THE DATA:
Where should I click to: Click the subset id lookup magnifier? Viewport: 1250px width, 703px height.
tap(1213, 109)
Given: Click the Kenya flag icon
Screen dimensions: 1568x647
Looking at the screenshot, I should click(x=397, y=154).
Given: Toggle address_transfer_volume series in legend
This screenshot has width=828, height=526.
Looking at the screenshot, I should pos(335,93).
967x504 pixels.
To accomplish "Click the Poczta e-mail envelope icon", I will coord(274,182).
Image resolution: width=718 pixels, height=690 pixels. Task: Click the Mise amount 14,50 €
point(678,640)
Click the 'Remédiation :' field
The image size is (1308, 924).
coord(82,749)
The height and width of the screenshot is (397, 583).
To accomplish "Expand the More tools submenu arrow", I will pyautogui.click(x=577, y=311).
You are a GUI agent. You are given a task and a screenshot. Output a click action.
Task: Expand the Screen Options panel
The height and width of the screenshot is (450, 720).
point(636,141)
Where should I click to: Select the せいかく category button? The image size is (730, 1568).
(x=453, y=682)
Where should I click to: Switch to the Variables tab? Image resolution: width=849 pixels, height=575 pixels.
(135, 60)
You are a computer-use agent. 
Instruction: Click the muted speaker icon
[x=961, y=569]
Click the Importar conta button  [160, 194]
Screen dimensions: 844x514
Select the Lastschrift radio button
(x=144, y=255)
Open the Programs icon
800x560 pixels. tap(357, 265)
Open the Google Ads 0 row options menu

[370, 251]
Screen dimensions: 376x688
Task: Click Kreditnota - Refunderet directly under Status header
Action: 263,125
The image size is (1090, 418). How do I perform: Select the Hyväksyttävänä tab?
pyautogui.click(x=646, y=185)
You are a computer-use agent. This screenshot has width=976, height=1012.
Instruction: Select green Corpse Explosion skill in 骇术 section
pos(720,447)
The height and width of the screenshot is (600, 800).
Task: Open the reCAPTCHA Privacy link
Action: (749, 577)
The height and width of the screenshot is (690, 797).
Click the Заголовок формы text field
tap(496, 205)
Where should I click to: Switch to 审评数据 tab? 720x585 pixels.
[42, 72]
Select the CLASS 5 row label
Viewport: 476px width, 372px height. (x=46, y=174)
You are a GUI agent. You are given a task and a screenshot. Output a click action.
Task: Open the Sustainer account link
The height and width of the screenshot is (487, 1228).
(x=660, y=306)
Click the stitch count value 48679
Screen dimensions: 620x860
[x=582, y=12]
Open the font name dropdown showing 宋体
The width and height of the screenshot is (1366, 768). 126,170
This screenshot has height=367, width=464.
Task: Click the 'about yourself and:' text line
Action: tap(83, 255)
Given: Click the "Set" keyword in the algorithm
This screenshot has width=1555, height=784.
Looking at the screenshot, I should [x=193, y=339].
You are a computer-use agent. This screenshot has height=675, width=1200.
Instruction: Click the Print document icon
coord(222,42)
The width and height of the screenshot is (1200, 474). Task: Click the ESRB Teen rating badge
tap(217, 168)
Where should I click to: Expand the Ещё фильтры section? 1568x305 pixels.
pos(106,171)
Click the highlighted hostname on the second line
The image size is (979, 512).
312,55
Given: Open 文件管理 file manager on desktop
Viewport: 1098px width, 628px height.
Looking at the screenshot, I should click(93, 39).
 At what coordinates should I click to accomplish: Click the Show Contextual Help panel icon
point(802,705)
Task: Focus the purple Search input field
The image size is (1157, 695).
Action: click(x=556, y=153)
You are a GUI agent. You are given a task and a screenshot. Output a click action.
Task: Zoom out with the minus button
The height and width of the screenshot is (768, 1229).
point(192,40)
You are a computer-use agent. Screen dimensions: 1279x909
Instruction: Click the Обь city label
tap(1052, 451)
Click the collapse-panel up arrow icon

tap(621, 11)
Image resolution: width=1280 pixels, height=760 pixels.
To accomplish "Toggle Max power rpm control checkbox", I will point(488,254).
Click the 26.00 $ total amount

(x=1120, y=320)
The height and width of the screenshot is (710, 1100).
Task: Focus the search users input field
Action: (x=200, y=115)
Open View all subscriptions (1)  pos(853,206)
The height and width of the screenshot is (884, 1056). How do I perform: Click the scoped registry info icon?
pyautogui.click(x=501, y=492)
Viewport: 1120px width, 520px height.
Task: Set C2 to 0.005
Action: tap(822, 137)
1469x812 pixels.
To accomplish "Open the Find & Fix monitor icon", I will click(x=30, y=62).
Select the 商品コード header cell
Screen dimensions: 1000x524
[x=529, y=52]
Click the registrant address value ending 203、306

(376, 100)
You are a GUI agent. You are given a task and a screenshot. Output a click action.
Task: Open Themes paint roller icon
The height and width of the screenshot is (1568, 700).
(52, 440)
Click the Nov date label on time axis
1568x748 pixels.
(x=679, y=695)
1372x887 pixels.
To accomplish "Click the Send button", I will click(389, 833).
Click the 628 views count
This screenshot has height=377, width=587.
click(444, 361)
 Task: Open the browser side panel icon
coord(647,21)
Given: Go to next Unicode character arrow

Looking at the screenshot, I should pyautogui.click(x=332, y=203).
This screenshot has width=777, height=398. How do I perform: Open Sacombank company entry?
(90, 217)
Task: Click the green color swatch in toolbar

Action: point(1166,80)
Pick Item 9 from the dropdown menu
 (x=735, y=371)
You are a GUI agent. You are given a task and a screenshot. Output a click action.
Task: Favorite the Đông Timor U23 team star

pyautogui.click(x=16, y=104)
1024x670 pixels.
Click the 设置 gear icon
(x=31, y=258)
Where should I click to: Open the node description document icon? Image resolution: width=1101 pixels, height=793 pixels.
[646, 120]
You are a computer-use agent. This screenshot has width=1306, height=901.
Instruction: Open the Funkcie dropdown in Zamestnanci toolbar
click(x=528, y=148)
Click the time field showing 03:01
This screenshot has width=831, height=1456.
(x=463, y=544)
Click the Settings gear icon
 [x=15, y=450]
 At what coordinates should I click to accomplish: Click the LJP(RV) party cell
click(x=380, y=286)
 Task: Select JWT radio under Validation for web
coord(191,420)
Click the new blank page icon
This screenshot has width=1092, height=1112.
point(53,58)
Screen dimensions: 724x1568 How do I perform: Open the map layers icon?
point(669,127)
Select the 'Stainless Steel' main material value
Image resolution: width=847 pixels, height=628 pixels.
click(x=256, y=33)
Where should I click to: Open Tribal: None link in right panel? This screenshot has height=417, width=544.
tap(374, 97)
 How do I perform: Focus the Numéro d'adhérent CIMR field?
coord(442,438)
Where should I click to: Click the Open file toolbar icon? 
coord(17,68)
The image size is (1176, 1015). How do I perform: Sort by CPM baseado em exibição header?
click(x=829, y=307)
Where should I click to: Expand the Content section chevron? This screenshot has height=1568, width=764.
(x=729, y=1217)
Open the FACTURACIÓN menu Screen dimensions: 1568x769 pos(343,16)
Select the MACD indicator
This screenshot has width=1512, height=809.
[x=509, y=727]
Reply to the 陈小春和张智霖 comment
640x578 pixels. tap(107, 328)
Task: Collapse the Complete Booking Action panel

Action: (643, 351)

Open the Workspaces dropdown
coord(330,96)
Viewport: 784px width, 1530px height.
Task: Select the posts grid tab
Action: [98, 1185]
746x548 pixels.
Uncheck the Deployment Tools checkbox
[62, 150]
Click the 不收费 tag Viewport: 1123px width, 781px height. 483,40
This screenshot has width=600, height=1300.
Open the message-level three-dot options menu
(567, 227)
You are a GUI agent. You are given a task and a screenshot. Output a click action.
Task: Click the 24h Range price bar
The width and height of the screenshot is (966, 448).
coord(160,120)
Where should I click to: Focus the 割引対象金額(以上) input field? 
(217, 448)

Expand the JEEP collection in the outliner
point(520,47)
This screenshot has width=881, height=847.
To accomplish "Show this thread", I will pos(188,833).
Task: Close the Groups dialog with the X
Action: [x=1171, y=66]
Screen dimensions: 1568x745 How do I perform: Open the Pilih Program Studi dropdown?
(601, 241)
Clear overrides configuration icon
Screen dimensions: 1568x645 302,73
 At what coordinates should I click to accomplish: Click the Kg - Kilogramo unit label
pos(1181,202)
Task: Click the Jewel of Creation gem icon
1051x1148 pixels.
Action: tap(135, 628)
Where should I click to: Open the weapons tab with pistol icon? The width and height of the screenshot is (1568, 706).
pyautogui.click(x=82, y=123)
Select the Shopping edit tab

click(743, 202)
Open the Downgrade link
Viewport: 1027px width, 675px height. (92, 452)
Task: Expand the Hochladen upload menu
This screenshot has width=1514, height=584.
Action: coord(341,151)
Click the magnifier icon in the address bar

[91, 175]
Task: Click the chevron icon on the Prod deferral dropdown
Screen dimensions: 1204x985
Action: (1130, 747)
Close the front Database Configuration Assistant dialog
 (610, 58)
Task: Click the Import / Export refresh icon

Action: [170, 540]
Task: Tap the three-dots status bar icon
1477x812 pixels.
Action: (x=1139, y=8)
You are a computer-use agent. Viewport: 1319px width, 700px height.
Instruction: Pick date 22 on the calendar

YOUR OBJECTIVE:
Return, exactly as written, the "Task: Tap the three-dots status bar icon" line and each line after it through the end of the listing above.

RESULT OF THE TASK:
Task: Tap the three-dots status bar icon
1477x812 pixels.
Action: (x=1139, y=8)
You are a computer-use agent. Viewport: 1319px width, 700px height.
Instruction: Pick date 22 on the calendar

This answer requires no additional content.